You are asked to write out the full listing exactly as it stands.

------------------------------------------------------------

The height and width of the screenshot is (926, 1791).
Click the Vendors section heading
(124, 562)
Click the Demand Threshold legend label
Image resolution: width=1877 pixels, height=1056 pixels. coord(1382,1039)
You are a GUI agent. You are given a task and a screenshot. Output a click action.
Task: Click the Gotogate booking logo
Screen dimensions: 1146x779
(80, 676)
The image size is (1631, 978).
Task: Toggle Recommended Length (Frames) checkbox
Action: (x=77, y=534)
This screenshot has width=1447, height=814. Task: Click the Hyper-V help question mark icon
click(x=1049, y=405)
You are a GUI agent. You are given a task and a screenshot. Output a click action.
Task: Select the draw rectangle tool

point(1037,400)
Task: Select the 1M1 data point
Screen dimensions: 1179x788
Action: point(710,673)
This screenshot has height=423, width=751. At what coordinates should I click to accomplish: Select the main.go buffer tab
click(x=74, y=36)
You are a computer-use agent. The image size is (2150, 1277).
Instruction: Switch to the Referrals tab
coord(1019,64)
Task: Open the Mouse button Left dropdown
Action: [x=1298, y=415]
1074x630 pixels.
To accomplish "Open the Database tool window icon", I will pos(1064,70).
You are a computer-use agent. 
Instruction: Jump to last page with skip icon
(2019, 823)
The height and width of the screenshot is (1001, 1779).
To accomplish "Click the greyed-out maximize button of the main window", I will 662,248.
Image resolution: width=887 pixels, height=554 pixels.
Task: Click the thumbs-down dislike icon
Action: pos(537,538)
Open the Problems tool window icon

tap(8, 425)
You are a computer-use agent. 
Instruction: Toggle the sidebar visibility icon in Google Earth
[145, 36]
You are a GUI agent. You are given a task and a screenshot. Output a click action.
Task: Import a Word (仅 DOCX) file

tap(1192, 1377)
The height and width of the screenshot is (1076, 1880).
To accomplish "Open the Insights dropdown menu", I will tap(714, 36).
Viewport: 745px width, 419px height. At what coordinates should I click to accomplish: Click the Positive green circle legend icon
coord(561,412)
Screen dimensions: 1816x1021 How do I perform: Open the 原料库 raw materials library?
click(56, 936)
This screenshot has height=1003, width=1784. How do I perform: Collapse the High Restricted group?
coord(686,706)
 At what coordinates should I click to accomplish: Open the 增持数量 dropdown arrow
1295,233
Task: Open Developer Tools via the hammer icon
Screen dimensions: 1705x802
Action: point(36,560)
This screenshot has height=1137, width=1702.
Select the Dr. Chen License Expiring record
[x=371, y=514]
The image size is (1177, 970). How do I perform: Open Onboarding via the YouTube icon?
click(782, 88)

------------------------------------------------------------

• [TASK RESPONSE]:
The height and width of the screenshot is (926, 1791).
Click the Vendors section heading
(124, 562)
Click the Demand Threshold legend label
Image resolution: width=1877 pixels, height=1056 pixels. coord(1382,1039)
You are a GUI agent. You are given a task and a screenshot. Output a click action.
Task: Click the Gotogate booking logo
Screen dimensions: 1146x779
(80, 676)
The image size is (1631, 978).
Task: Toggle Recommended Length (Frames) checkbox
Action: (x=77, y=534)
This screenshot has width=1447, height=814. Task: Click the Hyper-V help question mark icon
click(x=1049, y=405)
You are a GUI agent. You are given a task and a screenshot. Output a click action.
Task: Select the draw rectangle tool

point(1037,400)
Task: Select the 1M1 data point
Screen dimensions: 1179x788
Action: point(710,673)
This screenshot has height=423, width=751. At what coordinates should I click to accomplish: Select the main.go buffer tab
click(x=74, y=36)
You are a computer-use agent. The image size is (2150, 1277).
Instruction: Switch to the Referrals tab
coord(1019,64)
Task: Open the Mouse button Left dropdown
Action: [x=1298, y=415]
1074x630 pixels.
To accomplish "Open the Database tool window icon", I will pos(1064,70).
You are a computer-use agent. 
Instruction: Jump to last page with skip icon
(2019, 823)
The height and width of the screenshot is (1001, 1779).
To accomplish "Click the greyed-out maximize button of the main window", I will 662,248.
Image resolution: width=887 pixels, height=554 pixels.
Task: Click the thumbs-down dislike icon
Action: pos(537,538)
Open the Problems tool window icon

tap(8, 425)
You are a computer-use agent. 
Instruction: Toggle the sidebar visibility icon in Google Earth
[145, 36]
You are a GUI agent. You are given a task and a screenshot. Output a click action.
Task: Import a Word (仅 DOCX) file

tap(1192, 1377)
The height and width of the screenshot is (1076, 1880).
To accomplish "Open the Insights dropdown menu", I will tap(714, 36).
Viewport: 745px width, 419px height. At what coordinates should I click to accomplish: Click the Positive green circle legend icon
coord(561,412)
Screen dimensions: 1816x1021 How do I perform: Open the 原料库 raw materials library?
click(56, 936)
This screenshot has height=1003, width=1784. How do I perform: Collapse the High Restricted group?
coord(686,706)
 At what coordinates should I click to accomplish: Open the 增持数量 dropdown arrow
1295,233
Task: Open Developer Tools via the hammer icon
Screen dimensions: 1705x802
Action: point(36,560)
This screenshot has height=1137, width=1702.
Select the Dr. Chen License Expiring record
[x=371, y=514]
The image size is (1177, 970). How do I perform: Open Onboarding via the YouTube icon?
click(782, 88)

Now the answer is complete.